> **GOAL OF THE EXERCISE**
Starting with the line where "Click the smiley emoji after 어떠신가요?" appears, print every line through the end of the entries below exactly as it stands, and leave out the pictures.

********************

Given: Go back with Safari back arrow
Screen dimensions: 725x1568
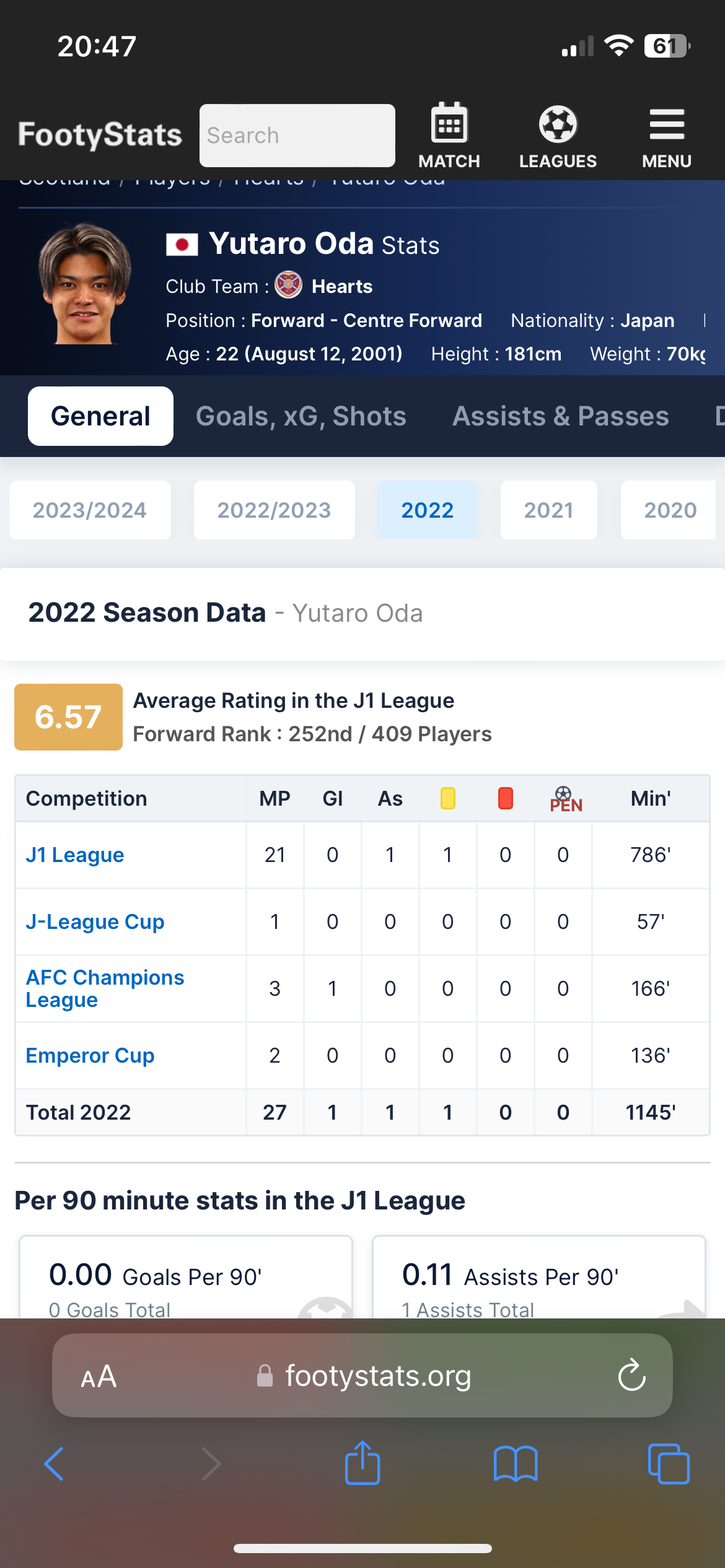Looking at the screenshot, I should (54, 1464).
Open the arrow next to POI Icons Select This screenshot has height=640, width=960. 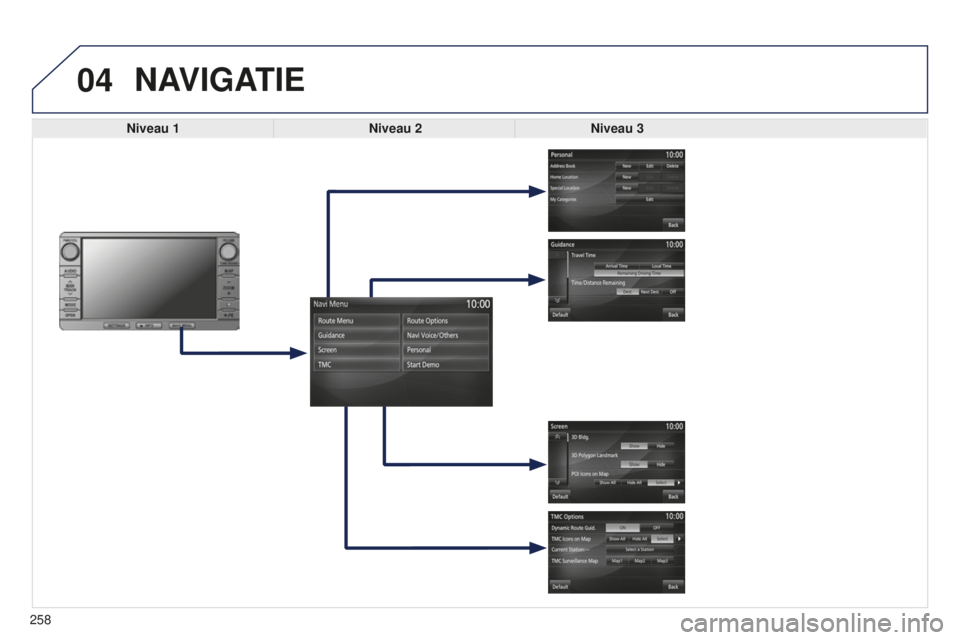point(678,483)
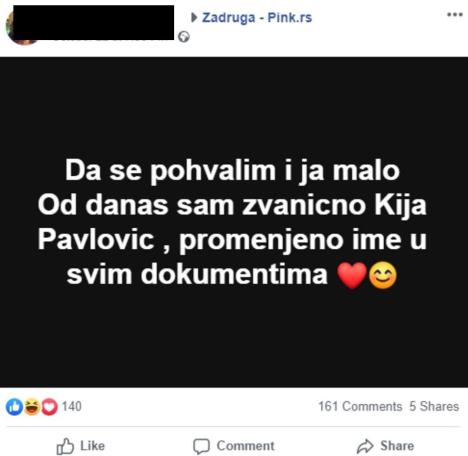Click the blacked-out poster name
Screen dimensions: 468x456
[x=94, y=23]
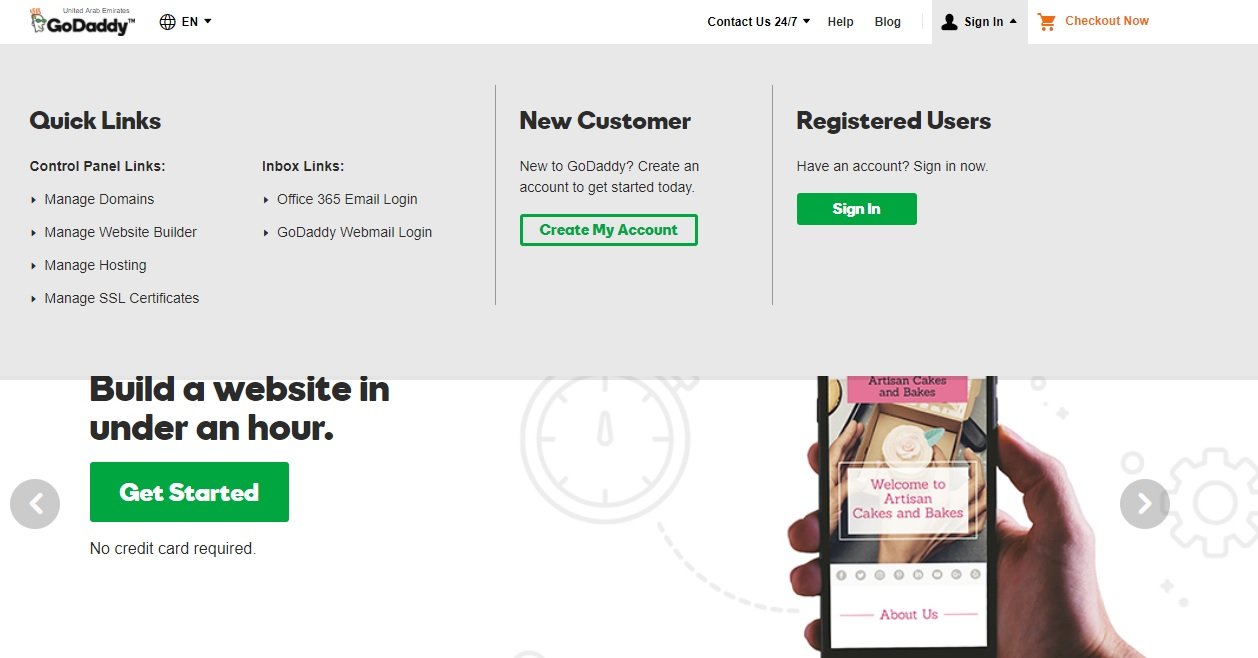
Task: Open the shopping cart via the cart icon
Action: pyautogui.click(x=1046, y=21)
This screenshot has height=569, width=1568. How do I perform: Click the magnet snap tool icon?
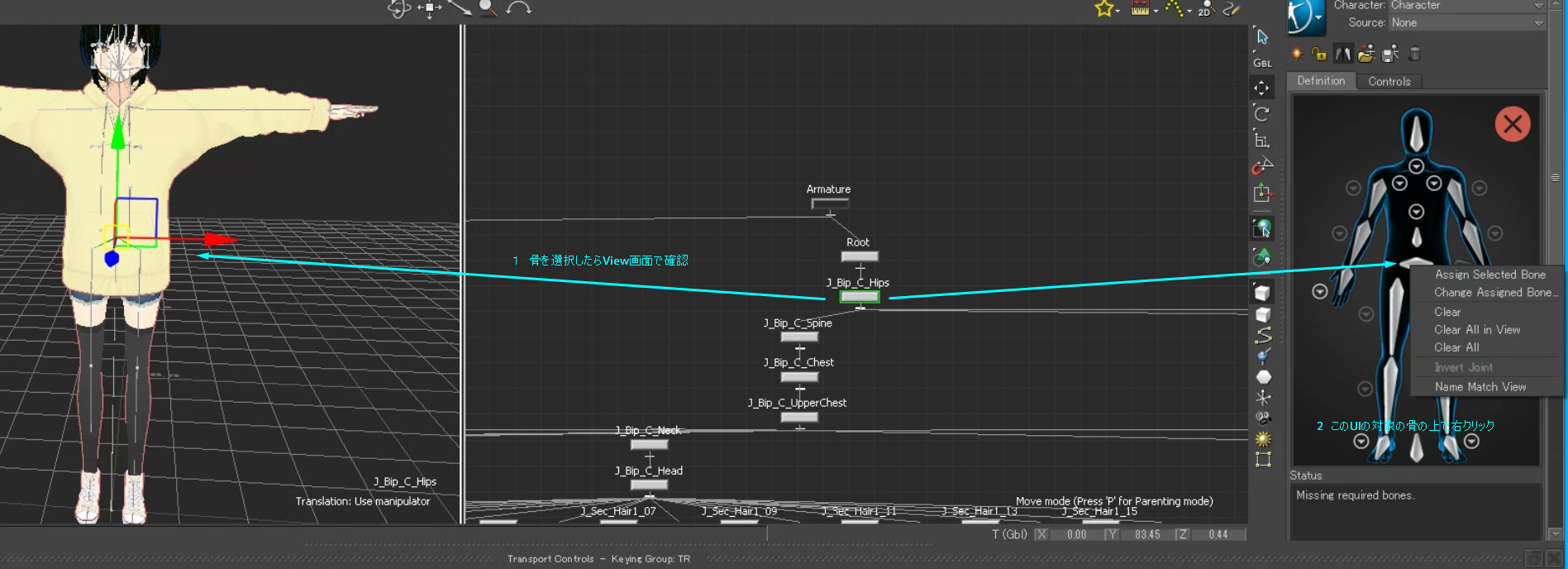pyautogui.click(x=1261, y=166)
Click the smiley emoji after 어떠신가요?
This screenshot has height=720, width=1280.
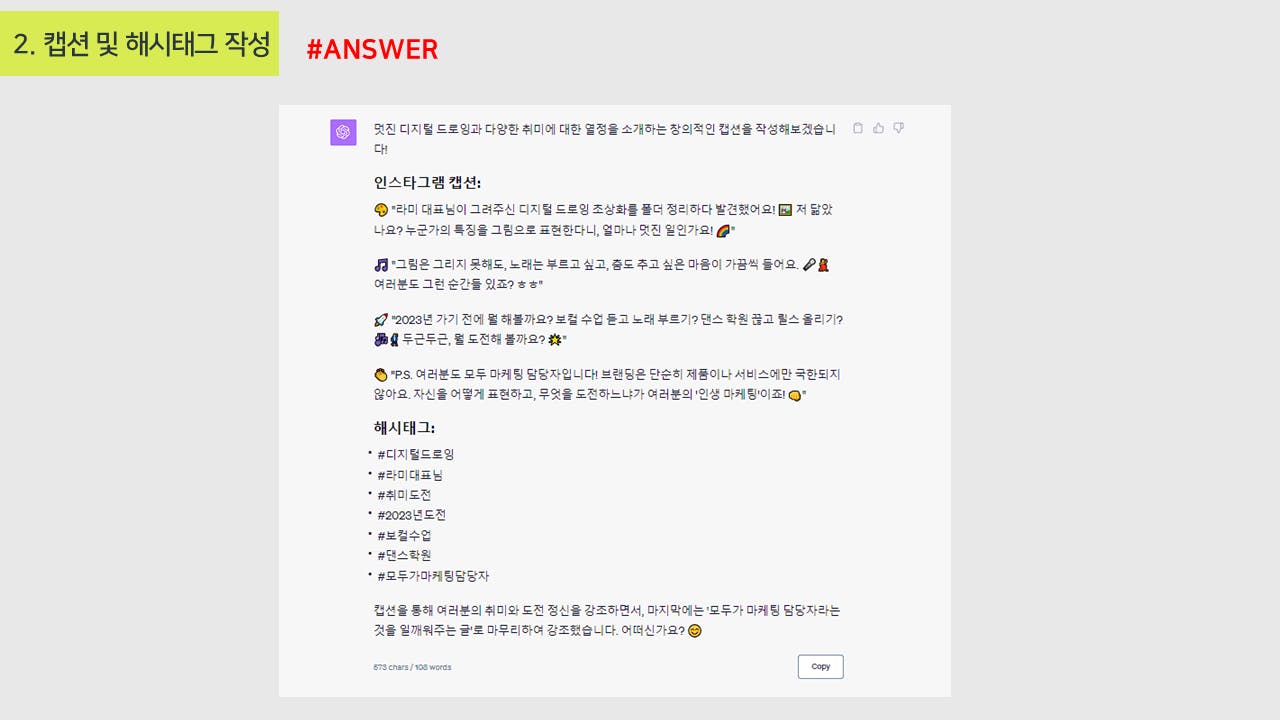tap(695, 632)
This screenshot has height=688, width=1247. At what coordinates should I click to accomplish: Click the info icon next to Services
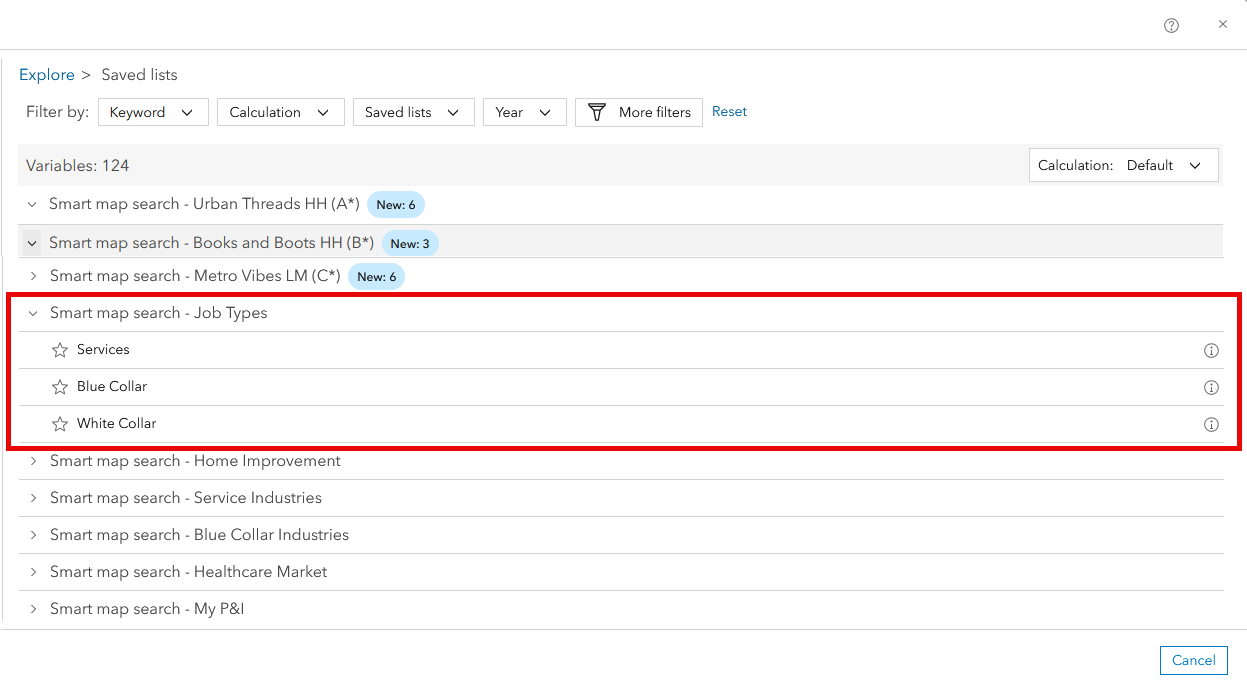pyautogui.click(x=1211, y=350)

********************

> **YOUR RESPONSE**
Click the smiley emoji after 어떠신가요?
This screenshot has height=720, width=1280.
tap(695, 632)
This screenshot has height=688, width=1247. At what coordinates should I click to accomplish: Click the info icon next to Services
pyautogui.click(x=1211, y=350)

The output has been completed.